Setup notes capture practical framework setup concerns: local runs, environment variables, examples, tests, and release evidence.

Section
Engineering Practice and Frameworks
Type
Guide
Level
Intermediate
Read
9 min
Effort
15-30 min implementation review
BuilderArchitect

Real Framework Setup Notes

The labs teach architecture through small local implementations. This chapter shows how to translate those patterns into real framework projects without making the book depend on one language or one vendor.

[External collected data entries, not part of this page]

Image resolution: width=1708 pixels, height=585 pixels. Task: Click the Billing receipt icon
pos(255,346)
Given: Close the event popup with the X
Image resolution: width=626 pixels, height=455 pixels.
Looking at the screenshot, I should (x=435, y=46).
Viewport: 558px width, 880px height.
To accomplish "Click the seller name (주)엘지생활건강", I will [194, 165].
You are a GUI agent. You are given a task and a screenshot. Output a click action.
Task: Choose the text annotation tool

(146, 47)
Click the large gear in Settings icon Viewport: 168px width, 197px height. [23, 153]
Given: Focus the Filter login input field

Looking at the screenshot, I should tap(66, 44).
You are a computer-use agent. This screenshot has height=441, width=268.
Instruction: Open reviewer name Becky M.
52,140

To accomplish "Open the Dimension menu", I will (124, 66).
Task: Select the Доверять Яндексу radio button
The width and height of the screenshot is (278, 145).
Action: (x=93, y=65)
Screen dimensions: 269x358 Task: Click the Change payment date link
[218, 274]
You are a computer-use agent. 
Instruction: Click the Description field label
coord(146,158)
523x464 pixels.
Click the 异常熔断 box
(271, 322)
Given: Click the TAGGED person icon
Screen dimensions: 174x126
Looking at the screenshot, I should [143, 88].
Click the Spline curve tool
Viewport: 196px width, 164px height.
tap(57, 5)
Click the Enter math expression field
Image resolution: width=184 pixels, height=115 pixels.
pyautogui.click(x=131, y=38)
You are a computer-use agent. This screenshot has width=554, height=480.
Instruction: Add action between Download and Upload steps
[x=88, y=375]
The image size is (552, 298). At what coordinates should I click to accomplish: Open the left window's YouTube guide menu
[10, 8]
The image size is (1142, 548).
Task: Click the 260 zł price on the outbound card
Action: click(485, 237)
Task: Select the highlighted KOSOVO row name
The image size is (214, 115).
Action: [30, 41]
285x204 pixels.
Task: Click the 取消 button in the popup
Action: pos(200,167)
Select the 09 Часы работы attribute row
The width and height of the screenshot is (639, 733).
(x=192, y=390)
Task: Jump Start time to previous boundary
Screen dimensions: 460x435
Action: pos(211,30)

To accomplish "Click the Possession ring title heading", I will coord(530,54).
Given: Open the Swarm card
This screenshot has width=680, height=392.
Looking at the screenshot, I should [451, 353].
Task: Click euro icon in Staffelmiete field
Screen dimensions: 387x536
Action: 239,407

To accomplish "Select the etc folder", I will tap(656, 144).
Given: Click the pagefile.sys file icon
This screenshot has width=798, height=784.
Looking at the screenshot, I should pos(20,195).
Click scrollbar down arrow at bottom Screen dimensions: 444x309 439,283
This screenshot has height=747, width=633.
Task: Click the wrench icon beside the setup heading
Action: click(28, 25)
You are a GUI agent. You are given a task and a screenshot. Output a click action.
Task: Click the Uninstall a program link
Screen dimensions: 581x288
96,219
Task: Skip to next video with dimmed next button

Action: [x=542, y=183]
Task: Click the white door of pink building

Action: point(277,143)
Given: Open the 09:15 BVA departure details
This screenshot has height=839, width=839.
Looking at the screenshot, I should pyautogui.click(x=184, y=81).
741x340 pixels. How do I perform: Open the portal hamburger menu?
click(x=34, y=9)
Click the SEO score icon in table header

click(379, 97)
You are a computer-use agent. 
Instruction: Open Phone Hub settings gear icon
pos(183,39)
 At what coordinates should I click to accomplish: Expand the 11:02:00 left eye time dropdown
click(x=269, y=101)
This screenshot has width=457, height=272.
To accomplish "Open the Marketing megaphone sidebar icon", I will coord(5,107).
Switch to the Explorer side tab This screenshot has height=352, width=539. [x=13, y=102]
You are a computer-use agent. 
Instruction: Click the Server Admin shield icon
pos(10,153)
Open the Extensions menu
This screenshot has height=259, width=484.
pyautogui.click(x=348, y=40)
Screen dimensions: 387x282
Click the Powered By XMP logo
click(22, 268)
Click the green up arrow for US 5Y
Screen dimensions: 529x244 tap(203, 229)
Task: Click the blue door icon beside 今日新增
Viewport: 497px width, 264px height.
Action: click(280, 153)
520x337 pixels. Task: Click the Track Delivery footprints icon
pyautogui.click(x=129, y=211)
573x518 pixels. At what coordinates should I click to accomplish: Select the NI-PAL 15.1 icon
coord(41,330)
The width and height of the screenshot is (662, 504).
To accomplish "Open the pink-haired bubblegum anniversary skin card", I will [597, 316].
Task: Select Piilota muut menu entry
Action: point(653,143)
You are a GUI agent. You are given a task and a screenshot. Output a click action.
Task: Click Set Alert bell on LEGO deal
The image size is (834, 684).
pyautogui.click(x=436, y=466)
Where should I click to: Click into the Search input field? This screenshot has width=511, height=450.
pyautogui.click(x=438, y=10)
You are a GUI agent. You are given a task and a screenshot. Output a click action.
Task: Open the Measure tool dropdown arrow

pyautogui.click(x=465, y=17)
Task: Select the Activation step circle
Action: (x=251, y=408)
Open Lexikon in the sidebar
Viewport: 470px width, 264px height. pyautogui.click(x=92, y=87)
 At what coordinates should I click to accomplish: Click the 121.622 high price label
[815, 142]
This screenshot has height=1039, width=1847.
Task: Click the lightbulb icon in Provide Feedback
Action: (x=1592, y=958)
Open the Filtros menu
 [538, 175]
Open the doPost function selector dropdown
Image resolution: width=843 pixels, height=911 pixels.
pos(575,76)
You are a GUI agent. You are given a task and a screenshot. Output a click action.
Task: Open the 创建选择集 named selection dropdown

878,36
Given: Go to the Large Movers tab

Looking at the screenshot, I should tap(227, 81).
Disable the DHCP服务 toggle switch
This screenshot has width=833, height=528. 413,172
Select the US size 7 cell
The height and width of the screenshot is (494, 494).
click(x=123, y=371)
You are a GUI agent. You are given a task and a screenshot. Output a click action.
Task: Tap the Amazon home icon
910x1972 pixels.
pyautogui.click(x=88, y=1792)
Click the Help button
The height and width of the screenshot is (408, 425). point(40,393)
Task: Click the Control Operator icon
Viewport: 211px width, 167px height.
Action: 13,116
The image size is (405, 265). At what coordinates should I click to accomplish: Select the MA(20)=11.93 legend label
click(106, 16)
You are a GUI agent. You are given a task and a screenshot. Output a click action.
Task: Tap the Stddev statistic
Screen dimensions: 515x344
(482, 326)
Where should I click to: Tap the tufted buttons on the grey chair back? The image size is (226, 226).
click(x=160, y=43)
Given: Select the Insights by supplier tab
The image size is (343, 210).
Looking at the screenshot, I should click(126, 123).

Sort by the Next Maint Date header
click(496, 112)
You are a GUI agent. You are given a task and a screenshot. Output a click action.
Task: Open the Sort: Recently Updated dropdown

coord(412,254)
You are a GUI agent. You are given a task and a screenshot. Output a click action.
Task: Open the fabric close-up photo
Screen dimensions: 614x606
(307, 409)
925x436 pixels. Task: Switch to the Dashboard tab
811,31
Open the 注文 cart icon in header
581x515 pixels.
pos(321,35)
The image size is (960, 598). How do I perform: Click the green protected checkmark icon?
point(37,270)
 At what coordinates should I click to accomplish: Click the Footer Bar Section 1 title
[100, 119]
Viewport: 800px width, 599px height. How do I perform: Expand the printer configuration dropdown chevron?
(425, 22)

Use these notes after the framework-neutral labs. Keep the same architectural contracts: state schema, tool manifest, policy gate, trace schema, eval fixtures, and rollback plan. The framework should host those contracts, not replace them.

How To Use This Chapter

Start with one vertical slice:

  1. one user request;
  2. one state object;
  3. one read tool;
  4. one side-effect tool behind policy or approval;
  5. one trace;
  6. one eval case;
  7. one local run command;
  8. one rollback or disable path.

Do not begin by porting every lab. Port the smallest behavior that proves the framework can own the responsibility you need it to own.

flowchart TB A[Pick one vertical slice] --> B[Create framework project] B --> C[Map state, tools, policy, trace, evals] C --> D[Run locally from clean checkout] D --> E{Boundary proven?} E -->|no| F[Reduce scope or change framework] F --> A E -->|yes| G[Record framework ADR] G --> H[Add release evidence and rollback path]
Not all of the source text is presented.